Criminalizing speech is a bad idea and sometimes unconstitutional. I'm not saying that happened here, but when a police agency acts in an employer's behalf to seek out and arrest someone who's made critical comments on the Internet, it's worth a further look. I've called Greenwood Police Chief Will Dawson. He's said to be the sole source of information on the case and will be in meetings all day, but I'll keep trying.
UPDATE: I've talked to McCaslin, who has an attorney and doesn't want to say much. But he does say the complaint by the alderman arose from three or four messages he posted on topix in August after receiving the latest in a series of anonymous telephone threats over his reporting for the Greenwood paper about a controversy concerning Alderman Terry.
Terry had been accused of jerking a petition out of the hands of an elderly man — he was arrested for disorderly conduct — and McCaslin reported on that plus splits involving firemen on the city council and the mayor. McCaslin said he lost his temper after receiving the call while driving home from a restaurant with his wife. He went to the Internet and said something to the effect that he assumed Terry was behind his harassment, that he was tried of Terry hurting old men and said he commented, "if he wants to jump on me, I'll whip his ass."
"I shouldn't have done it," McCaslin told me. "Stupidity is not an excuse." He said he'd posted anonymously because he assumed his critics would know who he was and thought they'd back off continuing threats. The result has discredited him as a reporter, he said. When served the misdemeanor arrest warrant, he was told he couldn't come in contact with Terry or his family. In other words, he was barred from attending Greenwood City Council meetings.

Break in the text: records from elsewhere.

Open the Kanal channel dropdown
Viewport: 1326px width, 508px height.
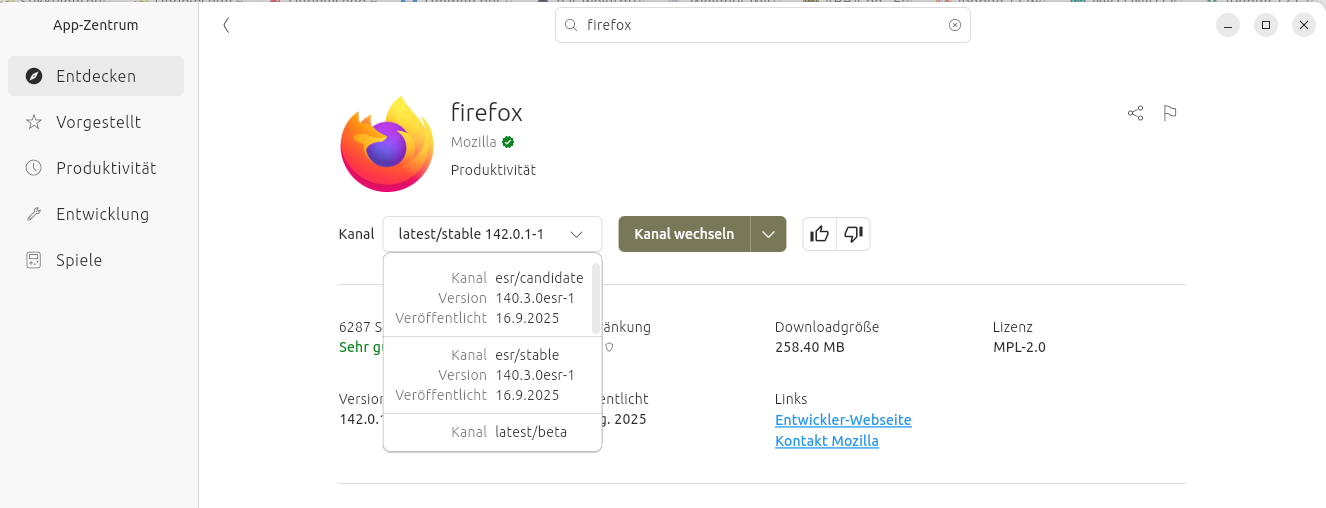[x=492, y=234]
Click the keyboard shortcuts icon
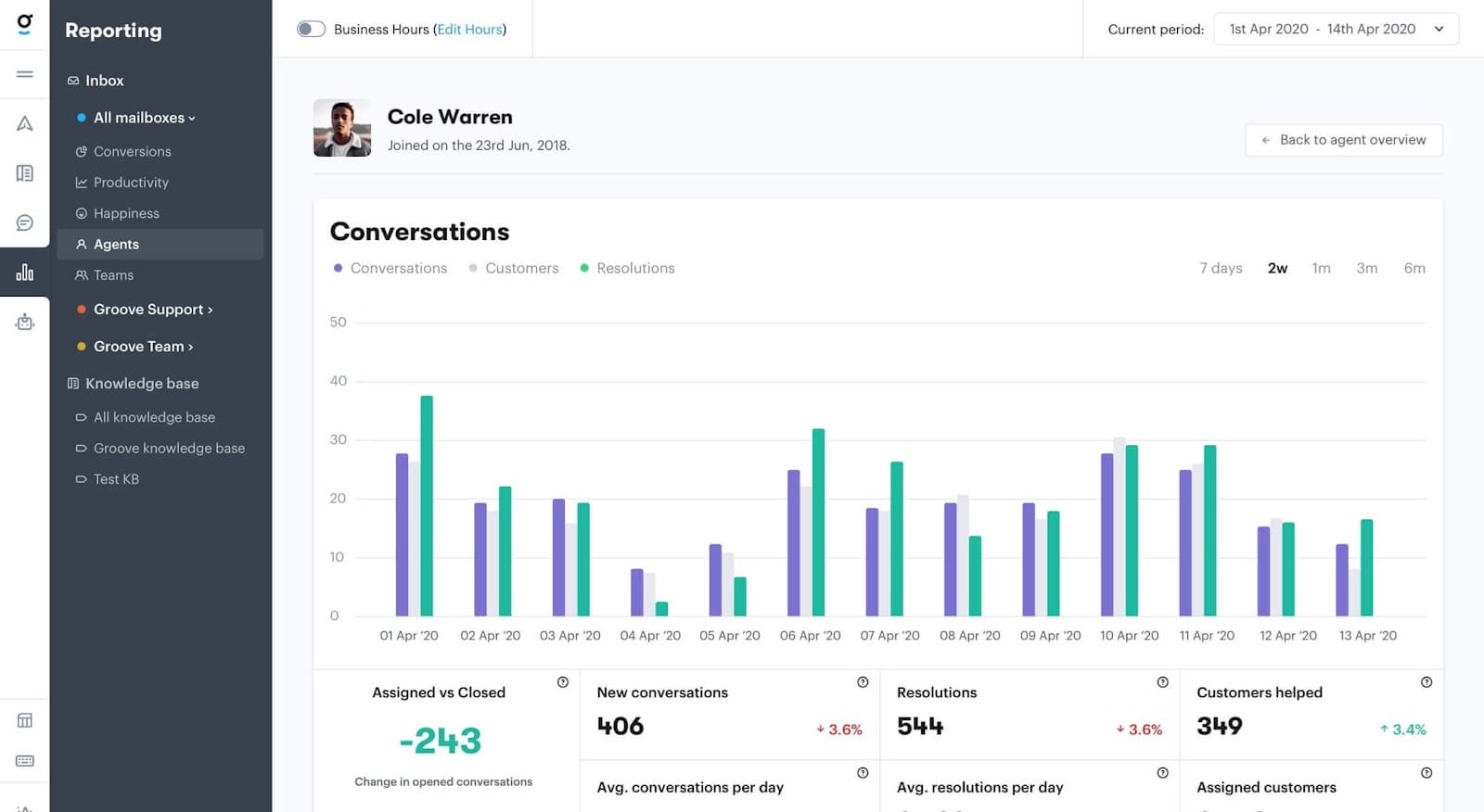The image size is (1484, 812). click(25, 761)
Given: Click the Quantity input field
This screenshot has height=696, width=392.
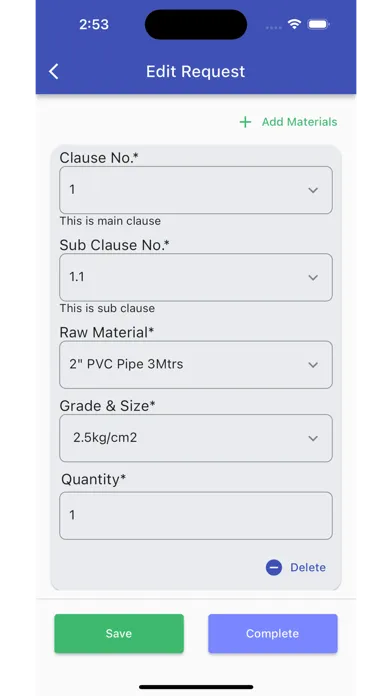Looking at the screenshot, I should coord(196,516).
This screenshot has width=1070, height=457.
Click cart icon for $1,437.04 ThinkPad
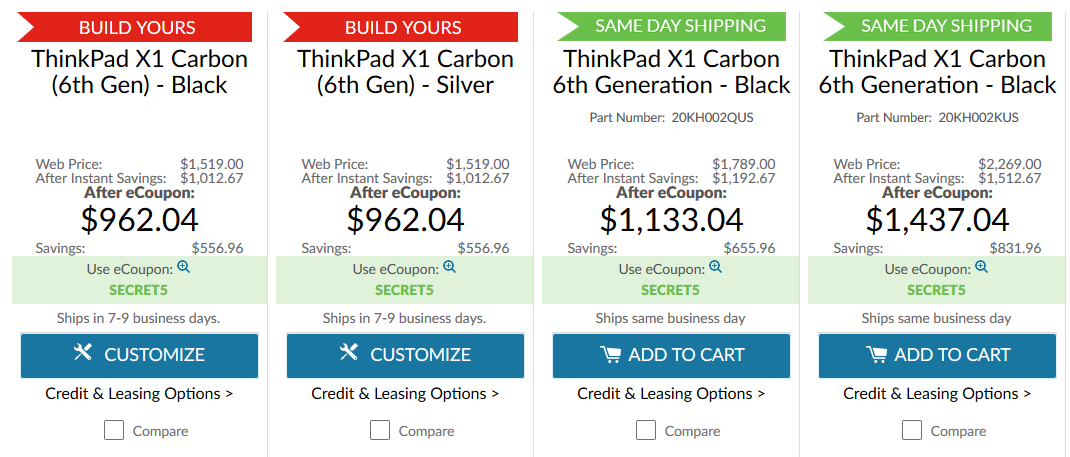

I don't blame McCaslin for feeling abused, however much he helped bring the situation on himself. He'll have to apologize to make things right with his main employer, a radio station. The city of Greenwood issued a news release about his arrest (though not about the alderman's arrest in the run-in with the elderly petition gatherer.)
It goes without saying that it's a rare reporter who hasn't wanted an outlet to write his opinion about a story or person he's covered. It also goes without saying that it's a bad idea for a straight reporter to do so, particularly anonymously on a chat board. BUT, it also goes without saying that small-town police departments don't spend a lot of time running down every person who's expressed a desire to whip someone's butt on an anonymous Internet chat board.
Free speech has taken a chilling in Greenwood in this episode.